> _WHAT THE TASK REQUIRES_: Gather every line in the data below that contains the string "screenshot", matching case exactly.

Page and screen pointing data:
%%

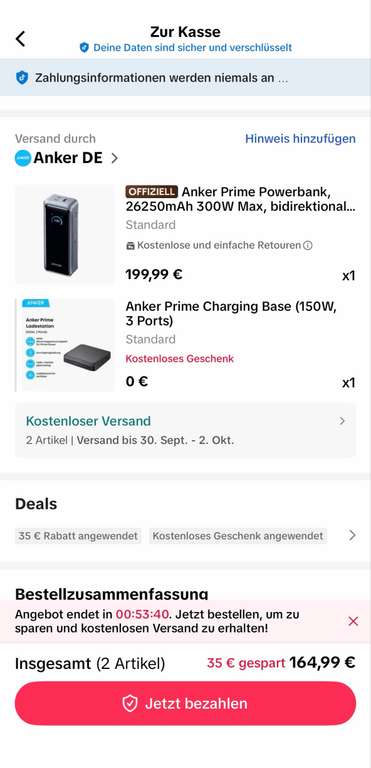Screen dimensions: 371x768
Task: Select Kostenloses Geschenk angewendet tag
Action: pyautogui.click(x=238, y=536)
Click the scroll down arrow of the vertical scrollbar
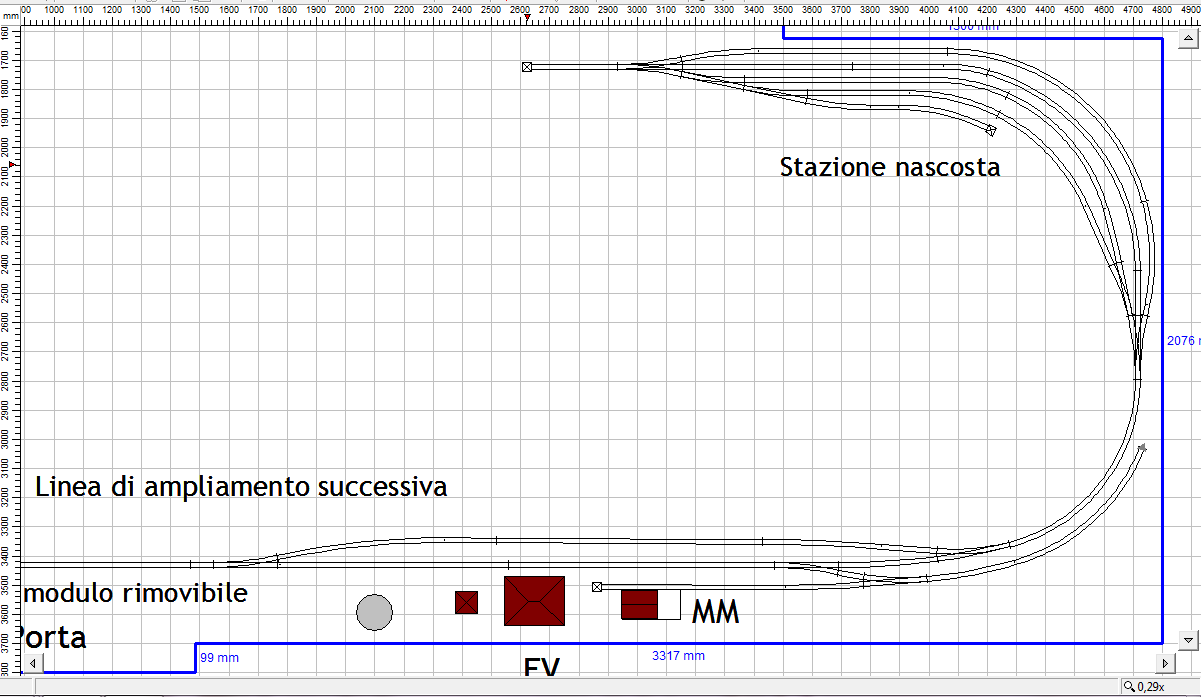 point(1189,639)
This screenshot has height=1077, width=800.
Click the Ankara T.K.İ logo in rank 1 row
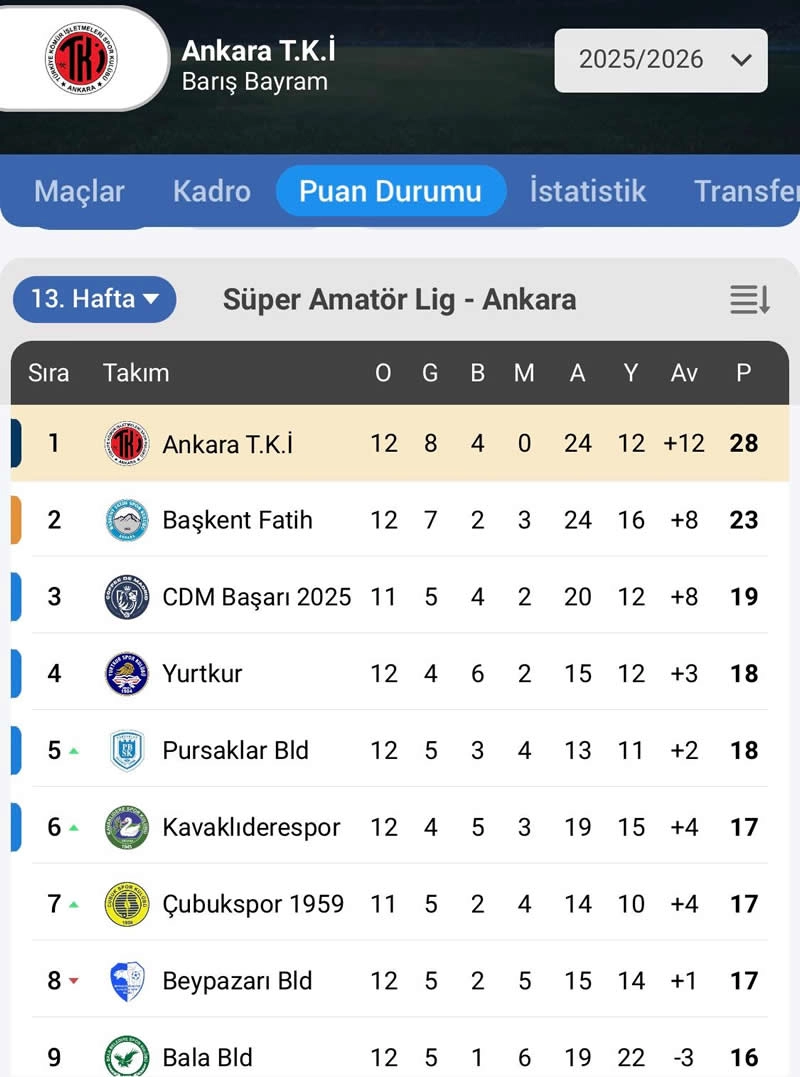click(125, 443)
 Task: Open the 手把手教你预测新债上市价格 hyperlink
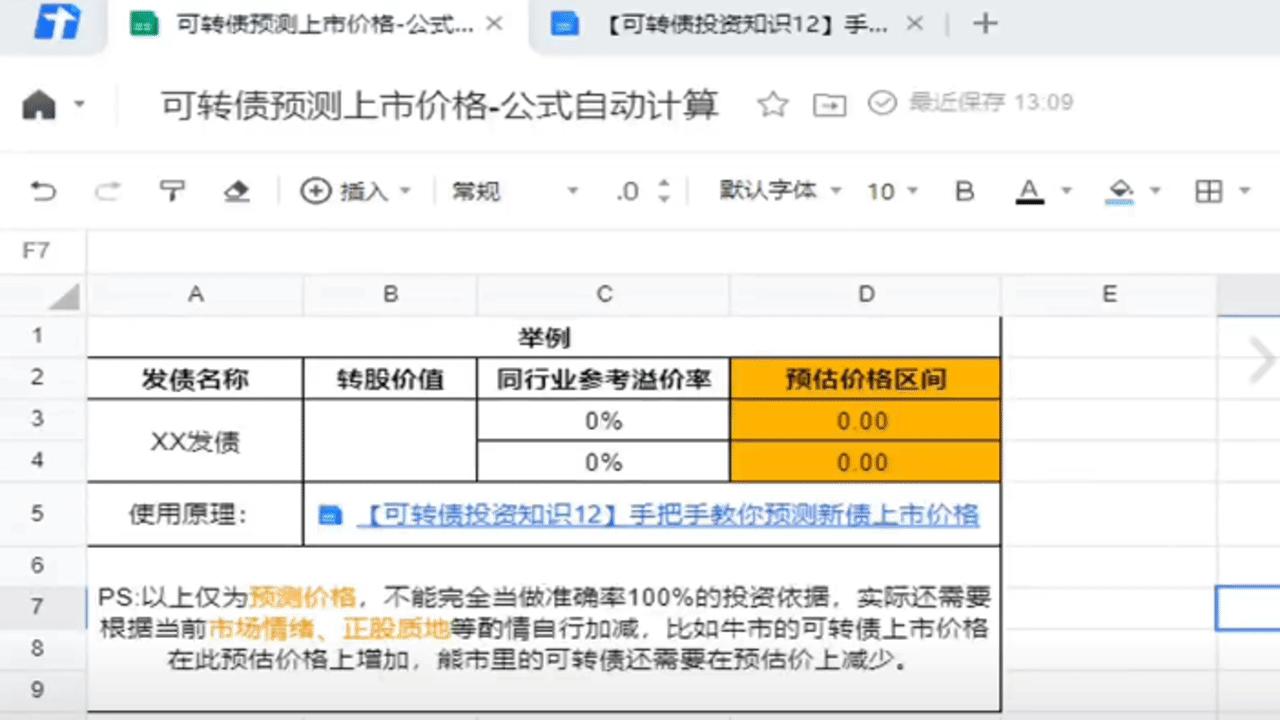(670, 515)
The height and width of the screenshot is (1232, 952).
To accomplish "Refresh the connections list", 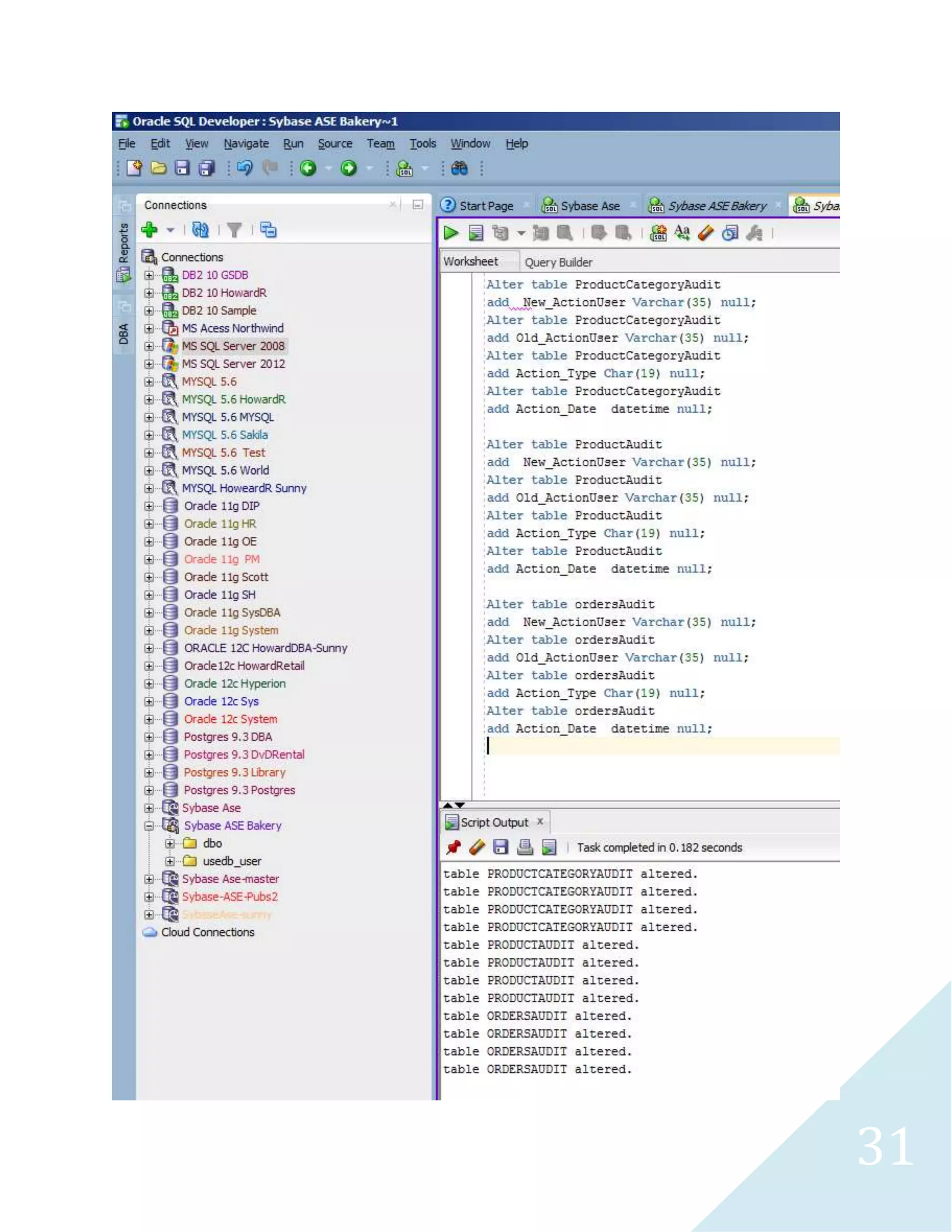I will (200, 230).
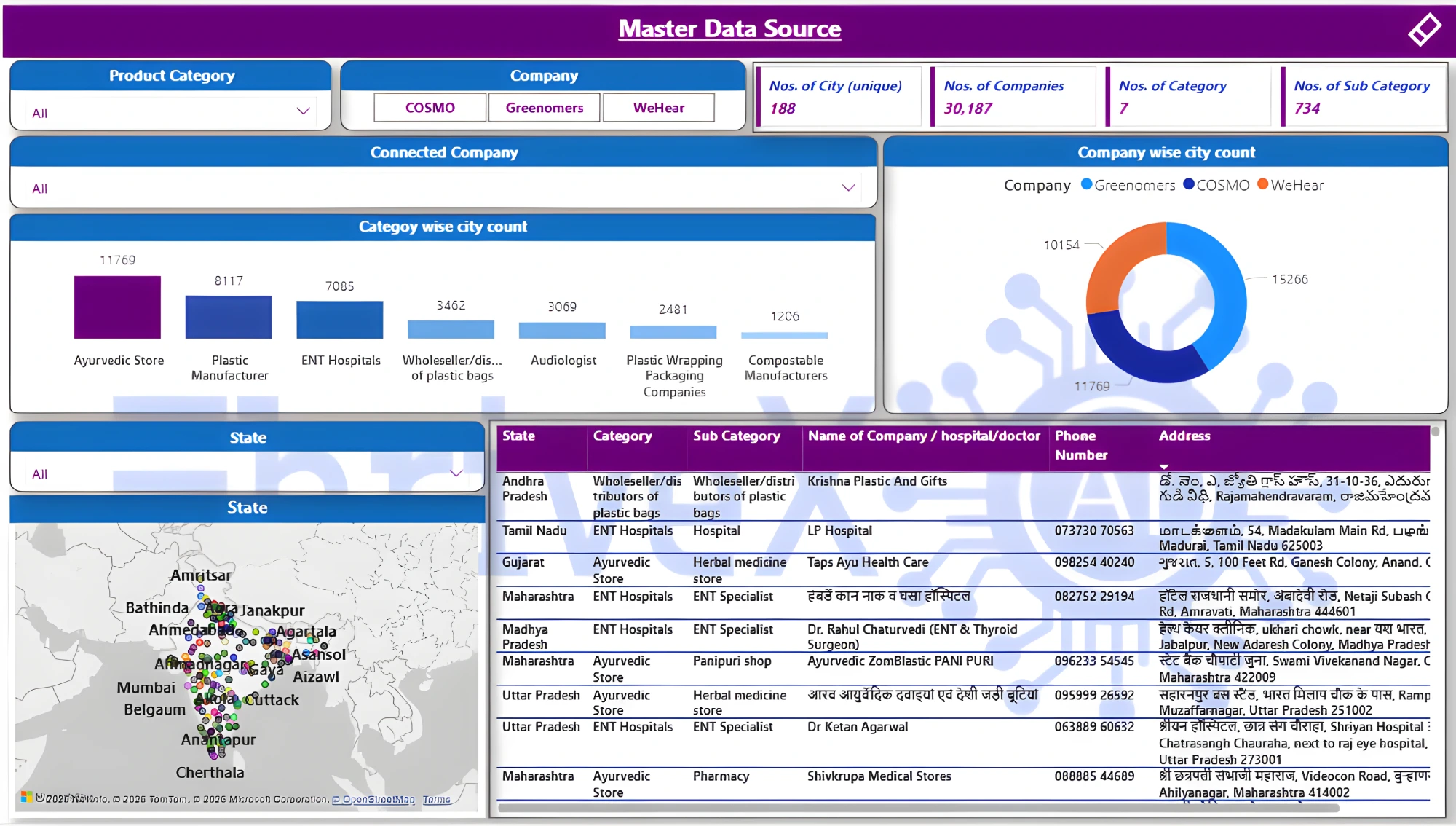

%%

> _EXERCISE OUTPUT_:
This screenshot has height=1077, width=800.
The height and width of the screenshot is (1232, 952).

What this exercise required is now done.